Emerging sixth, with Wakeman, Bourne, Ure and Friedrichs ahead of him yet to stop, John Pearson was soon circulating quickly. The red Lotus-Bristol was last of the frontrunners to come in, Rick having enjoyed four laps atop the charts before handing it over to owner Malcolm Paul after 23 circuits. Blakeney-Edwards thus moved ahead and continued to draw away from John Pearson who was being hounded down by Stretton, going great guns in the Maserati.
Martin annexed second place on lap 26, but PBE was too far ahead. When oil started to issue from the Maser’s gearbox, coating his visor and overalls, Stretton had to settle for second ahead of the Pearsons, Gary having overtaken John on lap 33. A lap behind, Paul converted Bourne’s start to a two-litre class win over Ure/Wigley. The rivals were separated by Friedrichs’ Jaguar (another Pearsons Engineering-run car) at the chequered flag.

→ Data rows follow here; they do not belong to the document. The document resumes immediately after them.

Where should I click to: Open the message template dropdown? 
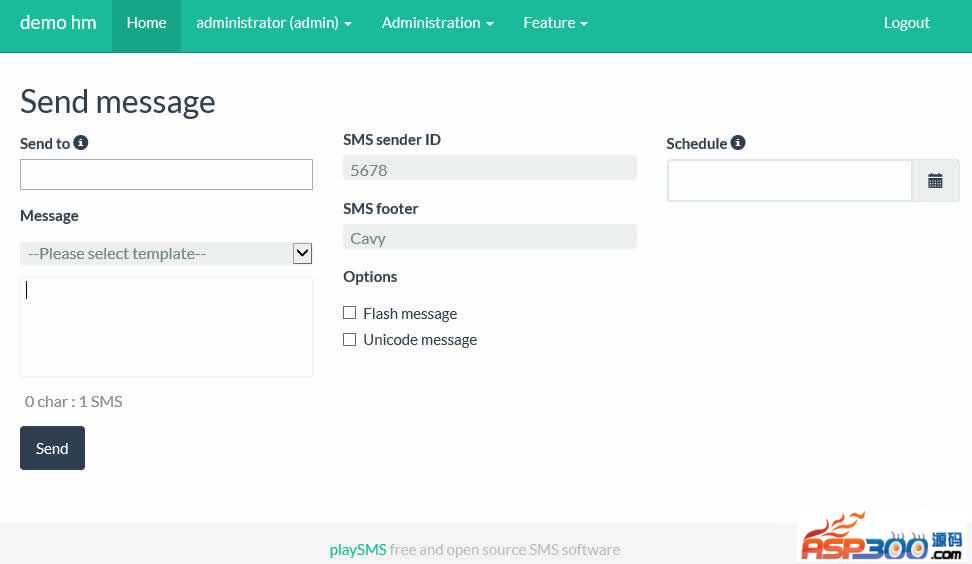click(166, 254)
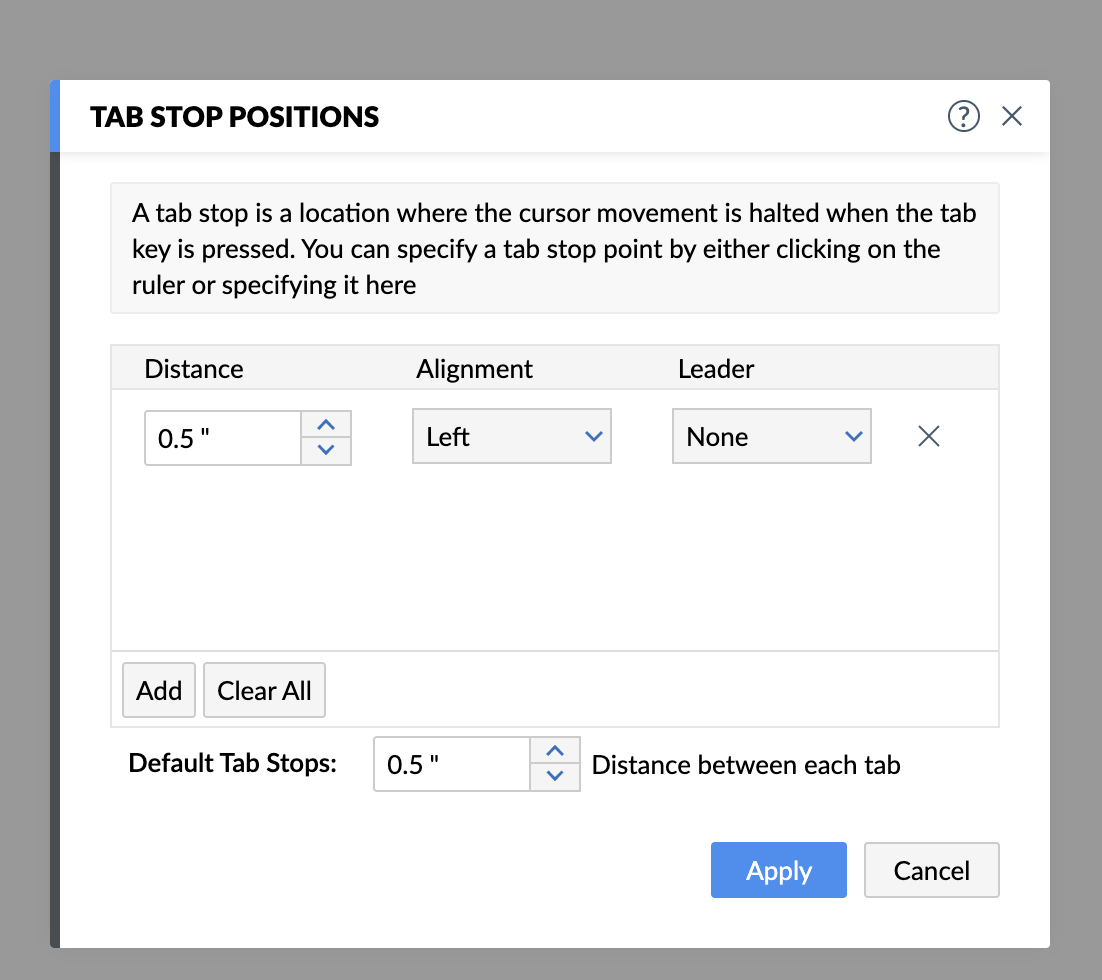Image resolution: width=1102 pixels, height=980 pixels.
Task: Expand the Leader dropdown set to None
Action: 771,437
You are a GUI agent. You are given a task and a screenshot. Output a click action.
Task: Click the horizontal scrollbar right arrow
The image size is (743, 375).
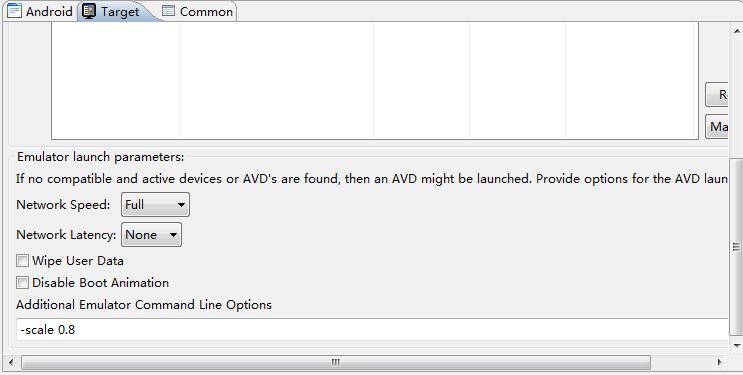(720, 363)
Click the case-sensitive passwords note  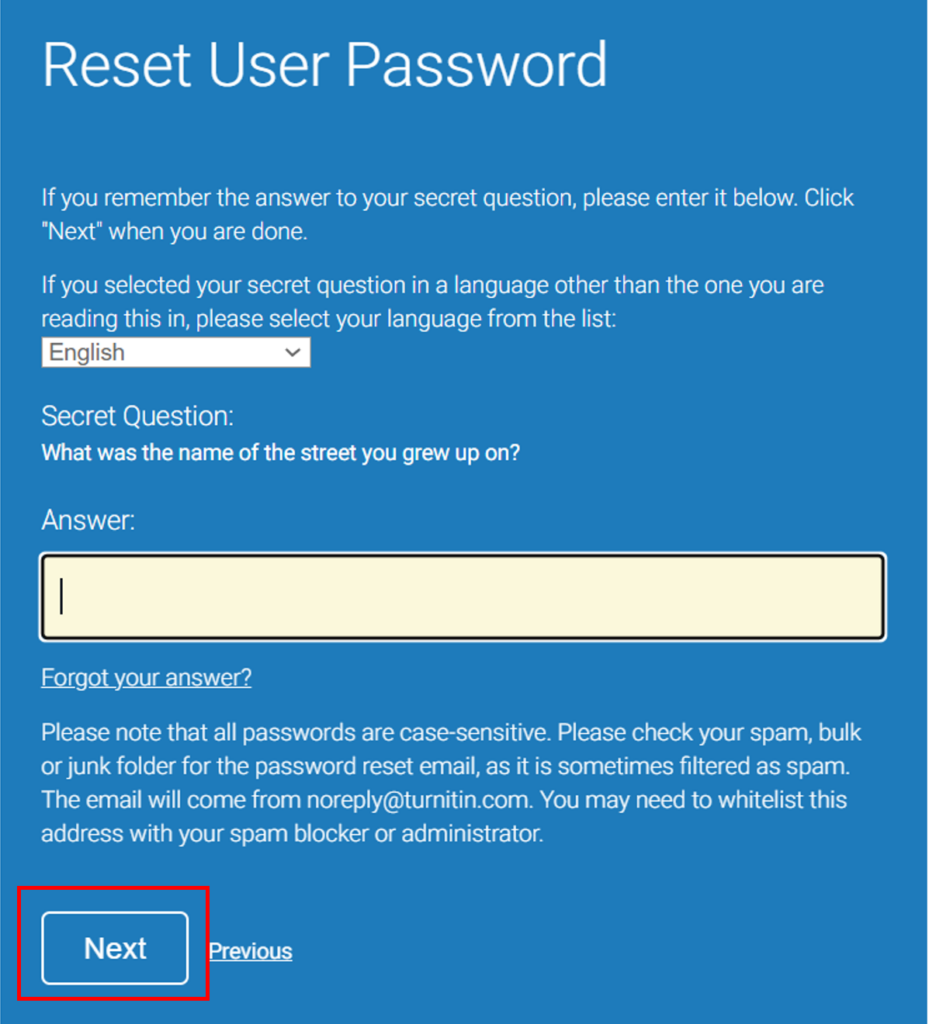tap(295, 733)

Three more Bristol-powered cars made it five in the top 10, the slipper-bodied Cooper T25 of Malcolm Harrison/Patrick Watts outdistancing the Corfield/Williams Frazer Nash and Bond’s Lister. The Healeys of Le Blanc and the Mortimers were 11th and 13th, having been zapped on the last lap by Bond and James Cottingham respectively. Phillips/Nuthall were not far adrift.
Amid the surviving Healeys were Reed’s Aston Martin DB2, in which the exuberant Snowdon accrued two penalties for exceeding track limits, the Brown and Gammons Jaguar C-type, the shapely FN Mille Miglia of Champion/Sam Stretton and ‘KeKi’ Kivlochan’s AC Ace Bristol. Last car home was the pretty Jowett Jupiter of Gane/Zwolinski. Of the retirements Jay Shepherd’s D-type and the Pochciol C-type were the most disappointing, after two and three laps respectively.